▸ Saved data entries
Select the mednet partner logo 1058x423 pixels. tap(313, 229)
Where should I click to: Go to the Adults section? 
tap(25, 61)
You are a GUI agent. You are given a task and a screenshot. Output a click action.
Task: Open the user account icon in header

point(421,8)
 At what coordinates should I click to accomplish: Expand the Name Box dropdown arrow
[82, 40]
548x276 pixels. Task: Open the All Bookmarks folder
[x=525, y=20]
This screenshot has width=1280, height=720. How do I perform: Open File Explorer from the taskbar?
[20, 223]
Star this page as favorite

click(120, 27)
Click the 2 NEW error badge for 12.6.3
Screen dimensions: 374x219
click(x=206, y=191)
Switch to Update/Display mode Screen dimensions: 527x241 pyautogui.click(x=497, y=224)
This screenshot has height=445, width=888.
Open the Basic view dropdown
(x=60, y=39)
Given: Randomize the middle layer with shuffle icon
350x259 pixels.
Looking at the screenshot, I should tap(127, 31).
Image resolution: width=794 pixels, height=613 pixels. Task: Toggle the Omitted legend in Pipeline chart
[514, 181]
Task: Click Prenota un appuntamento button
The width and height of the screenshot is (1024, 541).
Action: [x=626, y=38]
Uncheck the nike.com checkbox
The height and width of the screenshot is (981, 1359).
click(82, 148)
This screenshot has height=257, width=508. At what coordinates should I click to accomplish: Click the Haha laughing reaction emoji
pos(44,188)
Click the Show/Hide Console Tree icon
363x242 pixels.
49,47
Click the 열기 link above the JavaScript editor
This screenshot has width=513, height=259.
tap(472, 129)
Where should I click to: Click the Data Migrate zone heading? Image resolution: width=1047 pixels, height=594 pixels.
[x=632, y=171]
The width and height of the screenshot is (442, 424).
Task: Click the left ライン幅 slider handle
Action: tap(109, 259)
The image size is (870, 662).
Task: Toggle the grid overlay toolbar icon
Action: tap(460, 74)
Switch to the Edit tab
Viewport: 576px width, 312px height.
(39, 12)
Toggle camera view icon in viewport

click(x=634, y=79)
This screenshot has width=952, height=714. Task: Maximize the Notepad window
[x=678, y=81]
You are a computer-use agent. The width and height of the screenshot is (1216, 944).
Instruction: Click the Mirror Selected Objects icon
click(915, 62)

▸ WHAT YOU NEED TO DO
Stopping at the line containing "Task: Click Prenota un appuntamento button", please repeat exactly every line from the very start of the entries, that line included, and nothing more.

▸ SOLUTION FOR THIS PROBLEM
Select the mednet partner logo 1058x423 pixels. tap(313, 229)
Where should I click to: Go to the Adults section? 
tap(25, 61)
You are a GUI agent. You are given a task and a screenshot. Output a click action.
Task: Open the user account icon in header

point(421,8)
 At what coordinates should I click to accomplish: Expand the Name Box dropdown arrow
[82, 40]
548x276 pixels. Task: Open the All Bookmarks folder
[x=525, y=20]
This screenshot has width=1280, height=720. How do I perform: Open File Explorer from the taskbar?
[20, 223]
Star this page as favorite

click(120, 27)
Click the 2 NEW error badge for 12.6.3
Screen dimensions: 374x219
click(x=206, y=191)
Switch to Update/Display mode Screen dimensions: 527x241 pyautogui.click(x=497, y=224)
This screenshot has height=445, width=888.
Open the Basic view dropdown
(x=60, y=39)
Given: Randomize the middle layer with shuffle icon
350x259 pixels.
Looking at the screenshot, I should tap(127, 31).
Image resolution: width=794 pixels, height=613 pixels. Task: Toggle the Omitted legend in Pipeline chart
[514, 181]
Task: Click Prenota un appuntamento button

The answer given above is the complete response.